GIVEN RECORDS —
* start *
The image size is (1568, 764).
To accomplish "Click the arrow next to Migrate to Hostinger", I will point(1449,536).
* end *
* start *
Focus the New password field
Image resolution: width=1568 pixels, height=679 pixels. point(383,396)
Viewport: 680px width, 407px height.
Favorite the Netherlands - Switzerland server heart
* end *
* start *
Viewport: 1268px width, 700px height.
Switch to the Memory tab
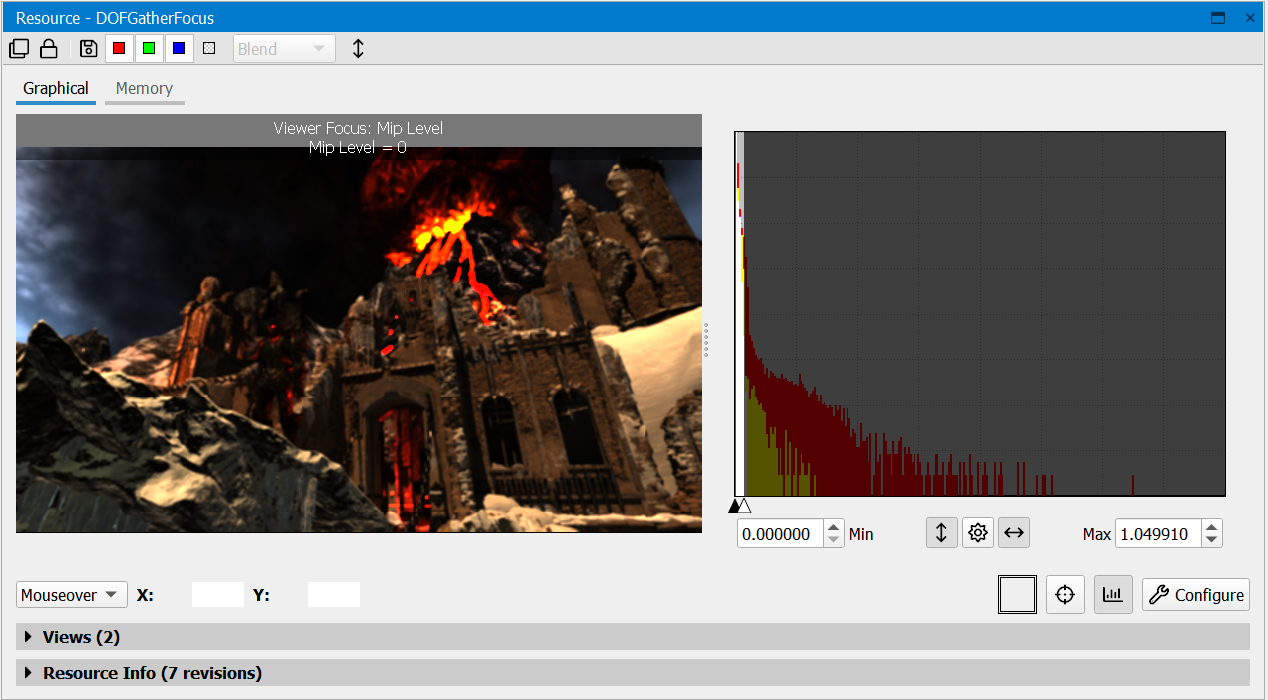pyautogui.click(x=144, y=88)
* end *
WRITTEN PROBLEM — Express as a JSON list of strings, one per line, the rows that run from the line containing "The image size is (1568, 764)." through the line containing "I will point(1449,536).", leaving out any blank lines.

SOLUTION FOR THIS PROBLEM —
[
  "The image size is (1568, 764).",
  "To accomplish \"Click the arrow next to Migrate to Hostinger\", I will point(1449,536)."
]